=== Information given ===
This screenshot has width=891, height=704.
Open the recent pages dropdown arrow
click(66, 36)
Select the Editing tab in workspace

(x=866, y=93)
===
Your task >> An exact transcription of the entries is needed, complete to the final line.

Answer for this exercise >>
This screenshot has width=891, height=704.
Open the recent pages dropdown arrow
click(66, 36)
Select the Editing tab in workspace

(x=866, y=93)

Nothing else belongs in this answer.